Format the entire listing below as a JSON array of strings with one string per line. Omit blank lines.

--- Start ---

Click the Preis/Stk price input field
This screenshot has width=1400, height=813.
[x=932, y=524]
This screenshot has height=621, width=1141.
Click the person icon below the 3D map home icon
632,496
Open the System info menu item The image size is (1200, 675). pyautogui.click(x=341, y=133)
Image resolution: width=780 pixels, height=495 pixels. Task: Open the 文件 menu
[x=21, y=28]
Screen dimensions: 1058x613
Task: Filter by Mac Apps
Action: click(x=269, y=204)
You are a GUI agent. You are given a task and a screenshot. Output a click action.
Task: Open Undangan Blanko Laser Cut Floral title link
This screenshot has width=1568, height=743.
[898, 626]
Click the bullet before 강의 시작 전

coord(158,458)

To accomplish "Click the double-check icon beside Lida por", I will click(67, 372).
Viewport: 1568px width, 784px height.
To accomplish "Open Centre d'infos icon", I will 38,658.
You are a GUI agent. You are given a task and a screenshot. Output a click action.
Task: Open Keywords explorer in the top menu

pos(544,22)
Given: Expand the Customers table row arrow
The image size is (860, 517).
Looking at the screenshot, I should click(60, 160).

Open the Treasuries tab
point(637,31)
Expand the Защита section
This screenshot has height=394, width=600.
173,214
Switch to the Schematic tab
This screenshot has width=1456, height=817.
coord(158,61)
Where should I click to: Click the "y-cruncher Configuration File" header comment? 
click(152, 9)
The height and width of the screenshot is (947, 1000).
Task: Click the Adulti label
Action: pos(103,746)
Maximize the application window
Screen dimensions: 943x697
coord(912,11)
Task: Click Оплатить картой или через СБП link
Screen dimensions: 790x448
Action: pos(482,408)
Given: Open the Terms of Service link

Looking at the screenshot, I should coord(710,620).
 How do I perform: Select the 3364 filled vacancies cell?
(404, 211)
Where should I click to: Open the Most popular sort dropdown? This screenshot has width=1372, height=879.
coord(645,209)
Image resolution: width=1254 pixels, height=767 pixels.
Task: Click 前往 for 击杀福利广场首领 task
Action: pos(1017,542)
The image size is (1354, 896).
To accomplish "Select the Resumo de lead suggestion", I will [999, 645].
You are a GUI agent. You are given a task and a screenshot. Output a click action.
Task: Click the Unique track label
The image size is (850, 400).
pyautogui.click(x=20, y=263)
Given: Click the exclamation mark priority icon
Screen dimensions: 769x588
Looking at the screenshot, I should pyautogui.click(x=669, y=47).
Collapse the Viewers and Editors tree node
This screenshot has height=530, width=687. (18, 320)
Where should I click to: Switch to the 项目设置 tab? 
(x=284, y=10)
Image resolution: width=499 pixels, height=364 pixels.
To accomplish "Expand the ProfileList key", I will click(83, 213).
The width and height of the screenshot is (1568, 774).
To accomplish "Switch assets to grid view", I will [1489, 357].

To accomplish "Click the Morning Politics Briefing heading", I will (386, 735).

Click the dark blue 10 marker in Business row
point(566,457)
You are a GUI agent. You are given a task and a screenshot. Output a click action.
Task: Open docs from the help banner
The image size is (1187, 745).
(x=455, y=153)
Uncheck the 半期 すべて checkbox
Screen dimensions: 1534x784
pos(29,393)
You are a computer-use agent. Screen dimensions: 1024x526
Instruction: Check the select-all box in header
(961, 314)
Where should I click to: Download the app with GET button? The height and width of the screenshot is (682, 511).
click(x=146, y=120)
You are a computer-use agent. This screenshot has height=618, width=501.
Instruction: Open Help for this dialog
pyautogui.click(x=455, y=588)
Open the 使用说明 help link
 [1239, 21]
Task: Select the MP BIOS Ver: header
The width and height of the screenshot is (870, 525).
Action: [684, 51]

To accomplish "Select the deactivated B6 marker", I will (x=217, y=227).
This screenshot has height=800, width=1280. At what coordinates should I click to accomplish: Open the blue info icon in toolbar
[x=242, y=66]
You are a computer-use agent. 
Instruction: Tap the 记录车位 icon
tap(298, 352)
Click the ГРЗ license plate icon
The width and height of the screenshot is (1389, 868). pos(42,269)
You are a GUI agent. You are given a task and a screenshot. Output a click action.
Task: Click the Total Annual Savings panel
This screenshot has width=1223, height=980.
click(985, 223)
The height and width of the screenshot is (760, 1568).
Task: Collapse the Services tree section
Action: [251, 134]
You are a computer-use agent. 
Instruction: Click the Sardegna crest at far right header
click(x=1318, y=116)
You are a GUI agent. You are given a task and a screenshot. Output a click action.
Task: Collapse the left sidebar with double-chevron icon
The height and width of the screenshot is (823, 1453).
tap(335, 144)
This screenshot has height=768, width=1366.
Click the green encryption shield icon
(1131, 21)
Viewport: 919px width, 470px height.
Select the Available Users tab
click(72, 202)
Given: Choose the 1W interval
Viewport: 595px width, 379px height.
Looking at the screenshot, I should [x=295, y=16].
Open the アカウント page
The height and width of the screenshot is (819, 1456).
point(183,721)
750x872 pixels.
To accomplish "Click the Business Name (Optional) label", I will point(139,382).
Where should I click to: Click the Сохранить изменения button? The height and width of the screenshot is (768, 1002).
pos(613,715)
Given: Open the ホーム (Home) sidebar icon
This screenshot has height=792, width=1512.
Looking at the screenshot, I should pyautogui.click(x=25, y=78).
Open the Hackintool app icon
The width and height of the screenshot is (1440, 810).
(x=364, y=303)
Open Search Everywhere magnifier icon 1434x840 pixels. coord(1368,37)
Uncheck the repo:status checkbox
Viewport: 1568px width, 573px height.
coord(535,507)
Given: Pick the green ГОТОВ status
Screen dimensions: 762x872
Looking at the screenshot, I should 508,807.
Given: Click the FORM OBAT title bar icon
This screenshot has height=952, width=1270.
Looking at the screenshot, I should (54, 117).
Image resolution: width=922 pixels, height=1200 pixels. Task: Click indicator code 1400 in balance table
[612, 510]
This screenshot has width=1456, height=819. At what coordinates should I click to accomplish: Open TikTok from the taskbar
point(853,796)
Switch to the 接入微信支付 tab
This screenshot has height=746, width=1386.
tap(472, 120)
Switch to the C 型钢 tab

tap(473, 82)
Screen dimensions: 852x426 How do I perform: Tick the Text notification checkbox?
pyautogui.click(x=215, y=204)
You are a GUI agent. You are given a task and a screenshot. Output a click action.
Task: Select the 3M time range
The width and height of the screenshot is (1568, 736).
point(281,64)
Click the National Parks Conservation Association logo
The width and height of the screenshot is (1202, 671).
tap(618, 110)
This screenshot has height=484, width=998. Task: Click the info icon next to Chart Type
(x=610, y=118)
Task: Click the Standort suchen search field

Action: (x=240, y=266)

--- End ---

> _Final answer_:
[
  "Click the Preis/Stk price input field",
  "This screenshot has width=1400, height=813.",
  "[x=932, y=524]",
  "This screenshot has height=621, width=1141.",
  "Click the person icon below the 3D map home icon",
  "632,496",
  "Open the System info menu item The image size is (1200, 675). pyautogui.click(x=341, y=133)",
  "Image resolution: width=780 pixels, height=495 pixels. Task: Open the 文件 menu",
  "[x=21, y=28]",
  "Screen dimensions: 1058x613",
  "Task: Filter by Mac Apps",
  "Action: click(x=269, y=204)",
  "You are a GUI agent. You are given a task and a screenshot. Output a click action.",
  "Task: Open Undangan Blanko Laser Cut Floral title link",
  "This screenshot has width=1568, height=743.",
  "[898, 626]",
  "Click the bullet before 강의 시작 전",
  "coord(158,458)",
  "To accomplish \"Click the double-check icon beside Lida por\", I will click(67, 372).",
  "Viewport: 1568px width, 784px height.",
  "To accomplish \"Open Centre d'infos icon\", I will 38,658.",
  "You are a GUI agent. You are given a task and a screenshot. Output a click action.",
  "Task: Open Keywords explorer in the top menu",
  "pos(544,22)",
  "Given: Expand the Customers table row arrow",
  "The image size is (860, 517).",
  "Looking at the screenshot, I should click(60, 160).",
  "Open the Treasuries tab",
  "point(637,31)",
  "Expand the Защита section",
  "This screenshot has height=394, width=600.",
  "173,214",
  "Switch to the Schematic tab",
  "This screenshot has width=1456, height=817.",
  "coord(158,61)",
  "Where should I click to: Click the \"y-cruncher Configuration File\" header comment? ",
  "click(152, 9)",
  "The height and width of the screenshot is (947, 1000).",
  "Task: Click the Adulti label",
  "Action: pos(103,746)",
  "Maximize the application window",
  "Screen dimensions: 943x697",
  "coord(912,11)",
  "Task: Click Оплатить картой или через СБП link",
  "Screen dimensions: 790x448",
  "Action: pos(482,408)",
  "Given: Open the Terms of Service link",
  "Looking at the screenshot, I should coord(710,620).",
  " How do I perform: Select the 3364 filled vacancies cell?",
  "(404, 211)",
  "Where should I click to: Open the Most popular sort dropdown? This screenshot has width=1372, height=879.",
  "coord(645,209)",
  "Image resolution: width=1254 pixels, height=767 pixels.",
  "Task: Click 前往 for 击杀福利广场首领 task",
  "Action: pos(1017,542)",
  "The image size is (1354, 896).",
  "To accomplish \"Select the Resumo de lead suggestion\", I will [999, 645].",
  "You are a GUI agent. You are given a task and a screenshot. Output a click action.",
  "Task: Click the Unique track label",
  "The image size is (850, 400).",
  "pyautogui.click(x=20, y=263)",
  "Given: Click the exclamation mark priority icon",
  "Screen dimensions: 769x588",
  "Looking at the screenshot, I should pyautogui.click(x=669, y=47).",
  "Collapse the Viewers and Editors tree node",
  "This screenshot has height=530, width=687. (18, 320)",
  "Where should I click to: Switch to the 项目设置 tab? ",
  "(x=284, y=10)",
  "Image resolution: width=499 pixels, height=364 pixels.",
  "To accomplish \"Expand the ProfileList key\", I will click(83, 213).",
  "The width and height of the screenshot is (1568, 774).",
  "To accomplish \"Switch assets to grid view\", I will [1489, 357].",
  "To accomplish \"Click the Morning Politics Briefing heading\", I will (386, 735).",
  "Click the dark blue 10 marker in Business row",
  "point(566,457)",
  "You are a GUI agent. You are given a task and a screenshot. Output a click action.",
  "Task: Open docs from the help banner",
  "The image size is (1187, 745).",
  "(x=455, y=153)",
  "Uncheck the 半期 すべて checkbox",
  "Screen dimensions: 1534x784",
  "pos(29,393)",
  "You are a computer-use agent. Screen dimensions: 1024x526",
  "Instruction: Check the select-all box in header",
  "(961, 314)",
  "Where should I click to: Download the app with GET button? The height and width of the screenshot is (682, 511).",
  "click(x=146, y=120)",
  "You are a computer-use agent. This screenshot has height=618, width=501.",
  "Instruction: Open Help for this dialog",
  "pyautogui.click(x=455, y=588)",
  "Open the 使用说明 help link",
  " [1239, 21]",
  "Task: Select the MP BIOS Ver: header",
  "The width and height of the screenshot is (870, 525).",
  "Action: [684, 51]",
  "To accomplish \"Select the deactivated B6 marker\", I will (x=217, y=227).",
  "This screenshot has height=800, width=1280. At what coordinates should I click to accomplish: Open the blue info icon in toolbar",
  "[x=242, y=66]",
  "You are a computer-use agent. ",
  "Instruction: Tap the 记录车位 icon",
  "tap(298, 352)",
  "Click the ГРЗ license plate icon",
  "The width and height of the screenshot is (1389, 868). pos(42,269)",
  "You are a GUI agent. You are given a task and a screenshot. Output a click action.",
  "Task: Click the Total Annual Savings panel",
  "This screenshot has width=1223, height=980.",
  "click(985, 223)",
  "The height and width of the screenshot is (760, 1568).",
  "Task: Collapse the Services tree section",
  "Action: [251, 134]",
  "You are a computer-use agent. ",
  "Instruction: Click the Sardegna crest at far right header",
  "click(x=1318, y=116)",
  "You are a GUI agent. You are given a task and a screenshot. Output a click action.",
  "Task: Collapse the left sidebar with double-chevron icon",
  "The height and width of the screenshot is (823, 1453).",
  "tap(335, 144)",
  "This screenshot has height=768, width=1366.",
  "Click the green encryption shield icon",
  "(1131, 21)",
  "Viewport: 919px width, 470px height.",
  "Select the Available Users tab",
  "click(72, 202)",
  "Given: Choose the 1W interval",
  "Viewport: 595px width, 379px height.",
  "Looking at the screenshot, I should [x=295, y=16].",
  "Open the アカウント page",
  "The height and width of the screenshot is (819, 1456).",
  "point(183,721)",
  "750x872 pixels.",
  "To accomplish \"Click the Business Name (Optional) label\", I will point(139,382).",
  "Where should I click to: Click the Сохранить изменения button? The height and width of the screenshot is (768, 1002).",
  "pos(613,715)",
  "Given: Open the ホーム (Home) sidebar icon",
  "This screenshot has height=792, width=1512.",
  "Looking at the screenshot, I should pyautogui.click(x=25, y=78).",
  "Open the Hackintool app icon",
  "The width and height of the screenshot is (1440, 810).",
  "(x=364, y=303)",
  "Open Search Everywhere magnifier icon 1434x840 pixels. coord(1368,37)",
  "Uncheck the repo:status checkbox",
  "Viewport: 1568px width, 573px height.",
  "coord(535,507)",
  "Given: Pick the green ГОТОВ status",
  "Screen dimensions: 762x872",
  "Looking at the screenshot, I should 508,807.",
  "Given: Click the FORM OBAT title bar icon",
  "This screenshot has height=952, width=1270.",
  "Looking at the screenshot, I should (54, 117).",
  "Image resolution: width=922 pixels, height=1200 pixels. Task: Click indicator code 1400 in balance table",
  "[612, 510]",
  "This screenshot has width=1456, height=819. At what coordinates should I click to accomplish: Open TikTok from the taskbar",
  "point(853,796)",
  "Switch to the 接入微信支付 tab",
  "This screenshot has height=746, width=1386.",
  "tap(472, 120)",
  "Switch to the C 型钢 tab",
  "tap(473, 82)",
  "Screen dimensions: 852x426 How do I perform: Tick the Text notification checkbox?",
  "pyautogui.click(x=215, y=204)",
  "You are a GUI agent. You are given a task and a screenshot. Output a click action.",
  "Task: Select the 3M time range",
  "The width and height of the screenshot is (1568, 736).",
  "point(281,64)",
  "Click the National Parks Conservation Association logo",
  "The width and height of the screenshot is (1202, 671).",
  "tap(618, 110)",
  "This screenshot has height=484, width=998. Task: Click the info icon next to Chart Type",
  "(x=610, y=118)",
  "Task: Click the Standort suchen search field",
  "Action: (x=240, y=266)"
]